In this series, we will look at each of the three questions and shed some light on some approaches to get to the answers. This article deals with the first question.
Who is my ideal customer - target audience?
Advertising copywriting icon David Ogilvy wrote about “man's unchanging needs”. What he meant by this was that no matter the time or circumstances, consumers had and were driven by an unwavering set of needs. These needs, for example, were about youthfulness in the beauty industry, safety and style for cars, refreshments for drinks, and security for banks. Some of Ogilvy’s ads for these products contain claims and descriptions that could have been written yesterday rather than in the 1950s.
It’s important to remember that a demographic never bought anything. People do. A requirement to understand who you are selling to as an actual person is vital to understanding how to pitch your product or service to them in a way that they identify with.
Gender, age, and class form part but not the complete answer.
A buyer's attitude to your sector and circumstances that might lead them to consider your product or service are the first steps to building a profile of your customer.
Think of your ideal customer as a person pen portrait.
Like how a character would be described in a novel. What would they look like, where do they live, what would they drive, what would they wear? And more importantly, why would these things matter to them? And then, where does your product fit into their world and why? Are they suddenly different person when they purchase your product? Different attitudes and values?
More than one audience
Your typical customers might not be able to be contained in one person, as you might have a primary audience and a secondary customer. Write these portraits separately.
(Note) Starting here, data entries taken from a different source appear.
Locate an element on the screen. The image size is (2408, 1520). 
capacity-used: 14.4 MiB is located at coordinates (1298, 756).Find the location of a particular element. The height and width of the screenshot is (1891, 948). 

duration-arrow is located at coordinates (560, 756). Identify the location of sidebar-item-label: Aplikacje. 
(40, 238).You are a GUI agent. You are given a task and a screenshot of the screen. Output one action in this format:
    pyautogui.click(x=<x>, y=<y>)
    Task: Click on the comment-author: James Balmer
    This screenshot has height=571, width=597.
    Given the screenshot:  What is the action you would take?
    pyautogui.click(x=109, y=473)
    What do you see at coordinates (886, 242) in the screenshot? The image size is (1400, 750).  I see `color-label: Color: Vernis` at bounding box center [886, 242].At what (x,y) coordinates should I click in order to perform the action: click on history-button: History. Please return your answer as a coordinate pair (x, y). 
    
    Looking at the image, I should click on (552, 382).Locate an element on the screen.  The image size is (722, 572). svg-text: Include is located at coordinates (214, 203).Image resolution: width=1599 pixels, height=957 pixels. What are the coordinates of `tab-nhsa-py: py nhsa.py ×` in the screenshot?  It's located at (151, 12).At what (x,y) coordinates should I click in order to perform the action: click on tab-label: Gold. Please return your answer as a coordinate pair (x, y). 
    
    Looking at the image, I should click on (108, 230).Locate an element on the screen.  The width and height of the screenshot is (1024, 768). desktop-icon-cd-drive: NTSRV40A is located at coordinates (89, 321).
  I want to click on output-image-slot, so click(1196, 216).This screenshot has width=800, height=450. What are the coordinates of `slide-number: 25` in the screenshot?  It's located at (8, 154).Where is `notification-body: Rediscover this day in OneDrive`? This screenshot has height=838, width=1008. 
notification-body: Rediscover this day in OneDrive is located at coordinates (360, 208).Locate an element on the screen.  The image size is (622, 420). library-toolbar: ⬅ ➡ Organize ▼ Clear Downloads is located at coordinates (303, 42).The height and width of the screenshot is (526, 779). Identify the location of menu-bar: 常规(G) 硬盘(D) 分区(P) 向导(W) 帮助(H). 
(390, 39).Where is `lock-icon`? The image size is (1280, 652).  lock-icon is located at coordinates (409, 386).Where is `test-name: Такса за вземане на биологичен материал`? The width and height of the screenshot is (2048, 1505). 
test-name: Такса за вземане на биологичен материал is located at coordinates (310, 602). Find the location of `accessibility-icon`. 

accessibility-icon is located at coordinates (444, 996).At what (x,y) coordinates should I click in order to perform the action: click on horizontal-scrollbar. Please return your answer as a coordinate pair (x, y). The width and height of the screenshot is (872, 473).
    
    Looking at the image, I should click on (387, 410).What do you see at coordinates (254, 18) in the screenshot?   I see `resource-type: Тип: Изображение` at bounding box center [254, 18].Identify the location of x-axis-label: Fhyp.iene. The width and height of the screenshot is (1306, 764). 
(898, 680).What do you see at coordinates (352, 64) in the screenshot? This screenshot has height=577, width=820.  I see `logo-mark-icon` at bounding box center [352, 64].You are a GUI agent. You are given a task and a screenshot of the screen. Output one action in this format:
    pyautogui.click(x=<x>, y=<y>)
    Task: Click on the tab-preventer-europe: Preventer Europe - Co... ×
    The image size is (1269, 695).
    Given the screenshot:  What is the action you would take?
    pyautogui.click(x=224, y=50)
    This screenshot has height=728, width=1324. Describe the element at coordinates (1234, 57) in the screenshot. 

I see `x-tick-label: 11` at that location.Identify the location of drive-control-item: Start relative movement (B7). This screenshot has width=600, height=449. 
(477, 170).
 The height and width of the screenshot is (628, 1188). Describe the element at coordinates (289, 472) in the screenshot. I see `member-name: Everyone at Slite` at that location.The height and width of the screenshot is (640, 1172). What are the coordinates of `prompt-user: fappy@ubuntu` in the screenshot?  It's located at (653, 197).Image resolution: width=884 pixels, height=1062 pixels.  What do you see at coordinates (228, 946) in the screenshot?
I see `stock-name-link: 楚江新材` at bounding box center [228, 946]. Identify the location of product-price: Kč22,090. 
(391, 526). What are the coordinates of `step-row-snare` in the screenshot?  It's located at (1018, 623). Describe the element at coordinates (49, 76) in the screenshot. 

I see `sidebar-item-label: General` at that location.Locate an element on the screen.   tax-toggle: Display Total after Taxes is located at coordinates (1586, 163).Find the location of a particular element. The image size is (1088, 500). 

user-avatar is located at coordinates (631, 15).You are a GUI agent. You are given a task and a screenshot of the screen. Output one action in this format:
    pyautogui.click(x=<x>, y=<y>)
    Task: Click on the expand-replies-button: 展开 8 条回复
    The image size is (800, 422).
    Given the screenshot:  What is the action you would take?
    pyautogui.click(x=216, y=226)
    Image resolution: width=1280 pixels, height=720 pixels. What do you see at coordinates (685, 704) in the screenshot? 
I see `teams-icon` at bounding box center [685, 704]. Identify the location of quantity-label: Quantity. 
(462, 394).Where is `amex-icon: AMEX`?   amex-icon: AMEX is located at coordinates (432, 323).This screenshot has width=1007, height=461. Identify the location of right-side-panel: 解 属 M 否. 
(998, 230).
Work out which is the larger of your audience and assign a rough percentage to what of your business they represent.
Bring them to life.
Make them real to you.
Give them a name.
Live with them in your mind for a few days.
Imagine how they live.
And again, imagine them making a decision to purchase a product or service from you or your sector. When making a decision, you can now reference your customer portrait and ponder their likely reaction.
Yes, I get it—this might sound like a project out of high school, and you are an adult running a business, but believe me, it works. Great brands have grown using this technique throughout the years —why shouldn’t it work for you?
So, it goes to show that if you are struggling to answer the three questions or want to step back from the day-to-day for a minute to consider these questions - then it’s a good exercise.
You are not alone if a publicly listed company like The Warehouse struggles to answer them. You shouldn’t see it as a problem but as an opportunity to ensure your business has some of the fundamentals of success covered.